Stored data
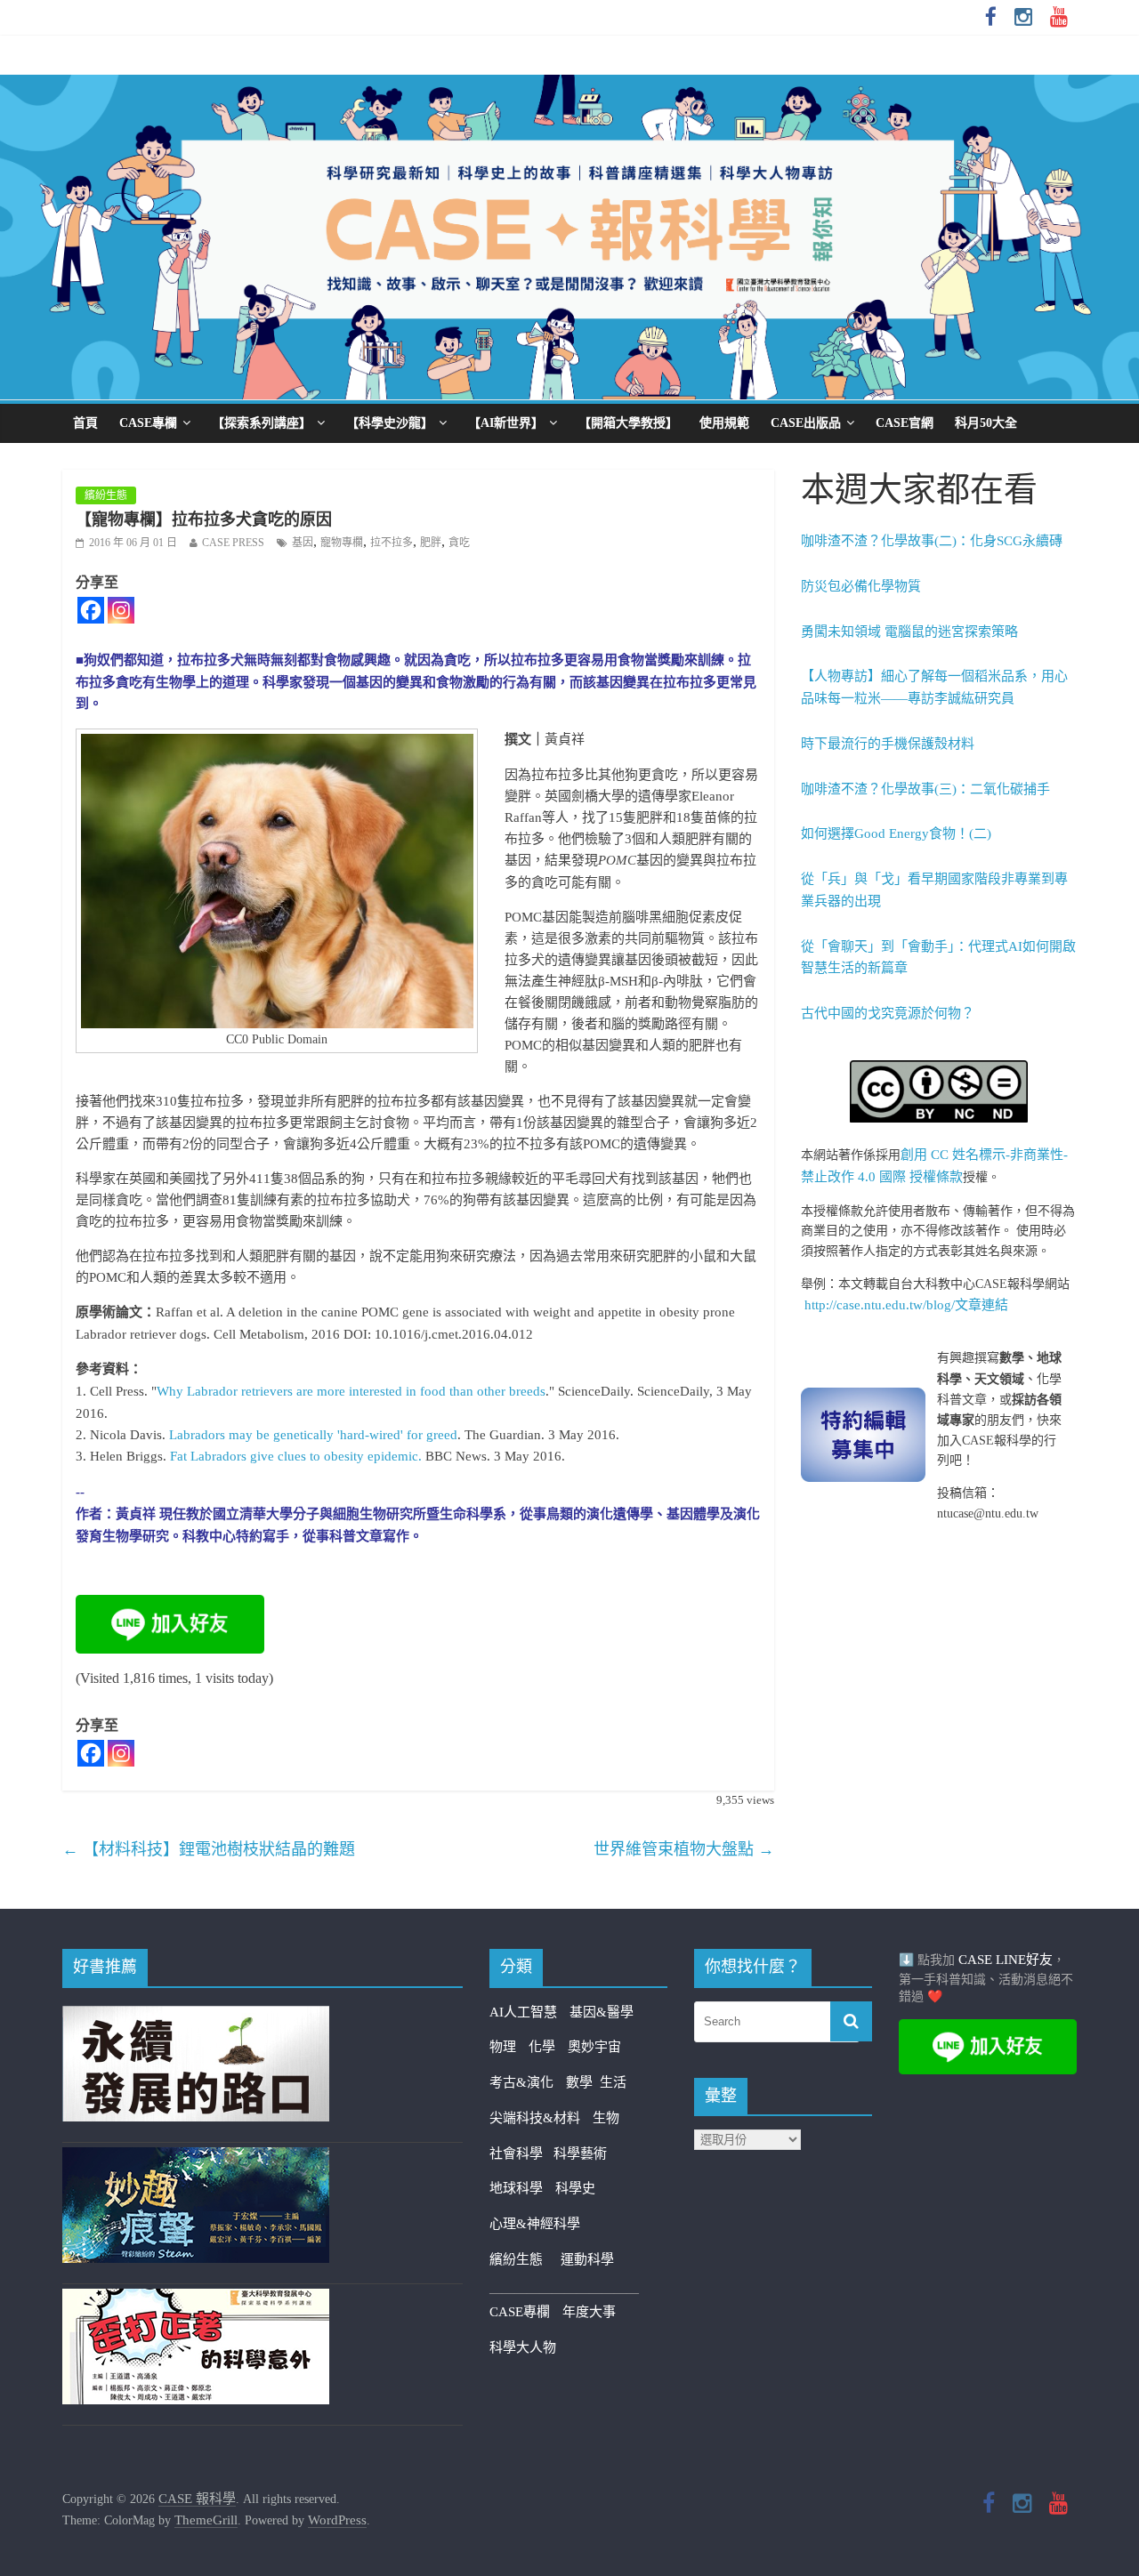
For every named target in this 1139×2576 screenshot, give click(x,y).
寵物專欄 (341, 542)
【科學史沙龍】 (389, 423)
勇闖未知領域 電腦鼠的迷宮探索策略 (909, 631)
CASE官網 (904, 423)
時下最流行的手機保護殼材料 (887, 744)
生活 (613, 2082)
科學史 (575, 2188)
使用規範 (724, 423)
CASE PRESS (233, 542)
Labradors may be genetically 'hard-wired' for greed (313, 1435)
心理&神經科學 (534, 2224)
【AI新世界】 (506, 423)
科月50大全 (986, 423)
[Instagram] (121, 610)
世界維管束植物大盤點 (684, 1849)
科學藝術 (580, 2153)
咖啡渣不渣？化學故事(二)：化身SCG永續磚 (931, 541)
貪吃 (459, 542)
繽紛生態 (106, 495)
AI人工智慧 (523, 2012)
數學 (583, 2082)
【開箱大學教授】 (628, 423)
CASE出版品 (806, 423)
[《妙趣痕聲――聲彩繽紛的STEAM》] (195, 2158)
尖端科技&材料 (534, 2118)
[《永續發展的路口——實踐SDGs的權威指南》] (195, 2016)
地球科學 (516, 2188)
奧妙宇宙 (594, 2047)
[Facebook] (90, 610)
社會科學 (521, 2153)
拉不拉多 (391, 542)
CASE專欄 (148, 423)
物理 (502, 2047)
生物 (606, 2118)
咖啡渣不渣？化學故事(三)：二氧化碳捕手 (925, 789)
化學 (542, 2047)
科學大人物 (522, 2347)
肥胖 (430, 542)
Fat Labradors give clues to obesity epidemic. (296, 1456)
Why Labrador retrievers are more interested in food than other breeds (351, 1391)
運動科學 (587, 2259)
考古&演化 (521, 2082)
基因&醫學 (602, 2012)
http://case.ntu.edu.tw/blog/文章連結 (906, 1305)
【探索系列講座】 (261, 423)
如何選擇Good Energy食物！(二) (896, 833)
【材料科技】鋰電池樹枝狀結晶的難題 (208, 1849)
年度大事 (589, 2312)
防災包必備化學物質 (861, 586)
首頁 (85, 423)
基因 (302, 542)
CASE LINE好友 (1005, 1959)
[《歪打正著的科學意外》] (195, 2299)
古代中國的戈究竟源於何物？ (887, 1013)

** Prompt **
Reproduce only the lines running from the one that contains "繽紛生態 (106, 495)" to the last line of the records.

** Solution below **
繽紛生態 (106, 495)
AI人工智慧 (523, 2012)
數學 (583, 2082)
【開箱大學教授】 (628, 423)
CASE出版品 (806, 423)
[《妙趣痕聲――聲彩繽紛的STEAM》] (195, 2158)
尖端科技&材料 (534, 2118)
[《永續發展的路口——實踐SDGs的權威指南》] (195, 2016)
地球科學 (516, 2188)
奧妙宇宙 (594, 2047)
[Facebook] (90, 610)
社會科學 (521, 2153)
拉不拉多 (391, 542)
CASE專欄 (148, 423)
物理 (502, 2047)
生物 (606, 2118)
咖啡渣不渣？化學故事(三)：二氧化碳捕手 (925, 789)
化學 (542, 2047)
科學大人物 (522, 2347)
肥胖 (430, 542)
Fat Labradors give clues to obesity epidemic. (296, 1456)
Why Labrador retrievers are more interested in food than other breeds (351, 1391)
運動科學 (587, 2259)
考古&演化 (521, 2082)
基因&醫學 (602, 2012)
http://case.ntu.edu.tw/blog/文章連結 (906, 1305)
【探索系列講座】 (261, 423)
如何選擇Good Energy食物！(二) (896, 833)
【材料科技】鋰電池樹枝狀結晶的難題 (208, 1849)
年度大事 (589, 2312)
防災包必備化學物質 (861, 586)
首頁 (85, 423)
基因 (302, 542)
CASE LINE好友 (1005, 1959)
[《歪打正著的科學意外》] (195, 2299)
古代中國的戈究竟源於何物？ (887, 1013)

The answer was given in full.